Women, Democracy and Hope
photographs by Sharron Lovell
From MS on-line
“Do not try to put yourself on a level with men. Even God has not given you equal rights. Under his decision, two women are counted as one man.” — Sebaghatullah Mojadeddi, former chairman of the Constitutional Loya Jirga, to Afghan women, in 2003.
“I am here today because after 23 years of war, I want to help my country, I want peace, and the best way I can do that is to help the people to choose a good president.” — Parween Dalilee, 29-year-old woman teacher and polling-station official, October 9, 2004.
A dust storm had blown up the night before around Kabul, eclipsing the sun and making Saturday, October 9, the chilliest and most unpleasant day of the year so far. At 6 a.m., while the murderous specter of the Taliban still hung over a palpably tense and barricaded city, Parween Dalilee and Zohra were already at their appointed polling station, pulling on their distinctive blue vests.
Parween, unveiled, was sure and resolute. Zohra, just 18, was nervous. “My family are very worried about me. So am I, but I couldn’t tell them that,” she whispered.
At 7 a.m., across the vast concourse of the Aedgha Mosque, opposite the stadium where a few years ago women and men had been routinely executed and beheaded, a figure in a blue burqa strides out of the mist and toward the three polling lines set aside for women.
“I am here for peace,” she says quietly. “Peace”: The word is first from the lips of every woman in the line.
Most are in burqas. Even here in the capital, a woman is always tediously, relentlessly aware of her gender. The gnarled, work-worn hands of the next voter in line suggests that the woman behind the burqa is elderly. In fact, she is 38, rearing eight children in one room in a bombed-out squat and desperate for a home.
The next woman points wistfully to the empty photograph space on her registration card: “I wanted the photograph there but my family wouldn’t allow it. … They thought a man might see it.”
She is 24 and just one of many with the blank space in a card meant to provide vital identification information to officials already stymied by burqa-induced invisibility. It’s the “culture,” everyone says.
Across town, Professor Nasrine Gross, Afghan-born U.S. citizen and no-nonsense women’s-rights activist, is stepping out to vote — in red nail varnish and power suit — with 17 of her neighbors from their apartment block in the Makroryan. The pace quickens as they get closer, tears welling up as they spot old friends from women’s-rights battles, crazy little dances erupting as they celebrate what one describes as “the first day of the rest of Afghanistan’s future.”
In Kandahar, the heartland of the Taliban, where the number of women registered was a fraction of the national average, the women’s polling section is a sea of blue burqas and soaring optimism.
To fortify the fainthearted, postcards depicting Taliban atrocities — a 13-year-old showing off severed hands, the destruction of the ancient statues of Bamiyan, the public beating of women — are in circulation.
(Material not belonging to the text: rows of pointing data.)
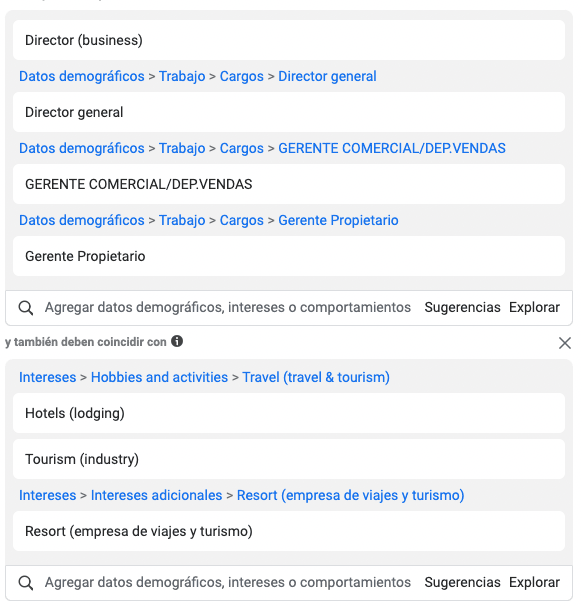Click the 'Travel (travel & tourism)' breadcrumb link
This screenshot has width=582, height=607.
[x=316, y=377]
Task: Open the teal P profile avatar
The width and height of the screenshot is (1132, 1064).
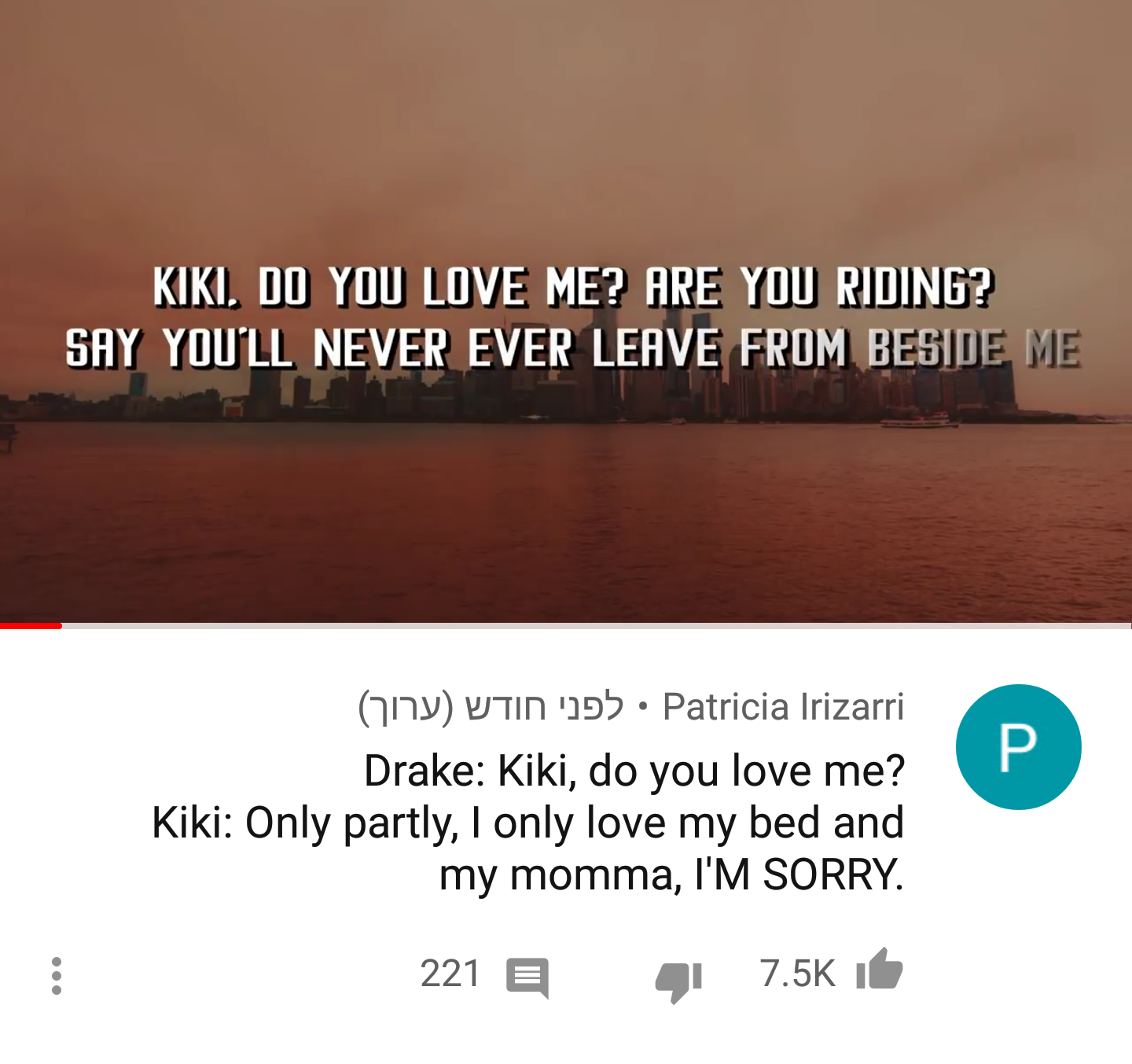Action: (x=1018, y=746)
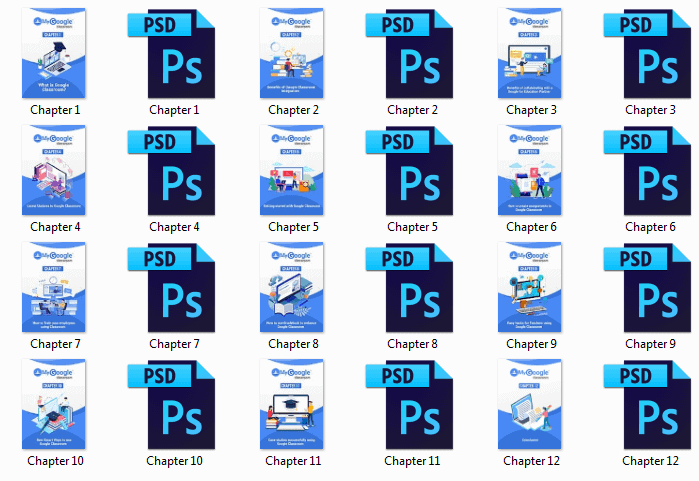Select the Chapter 4 cover image thumbnail
The width and height of the screenshot is (699, 481).
click(53, 170)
Political posters on a Kabul wall include female candidate Massouda Jalal.
No Westerner could even begin to guess at what this day truly means to these extraordinary women. Only a woman like Afghan MP Malalai Joya knows what Afghan “democracy” means in practice right now.
Since she criticized the warlords in parliament a year ago for their savage abuse of women, she has had to conceal her whereabouts and travel with bodyguards. A few months ago, in the southeastern province of Khost, men hammered on the gate of Sahera Sharif ’s home with fists and stones, and threatened to kill her if she continued her work as a U.N. election registrar. She continued — but under 24-hour armed guard.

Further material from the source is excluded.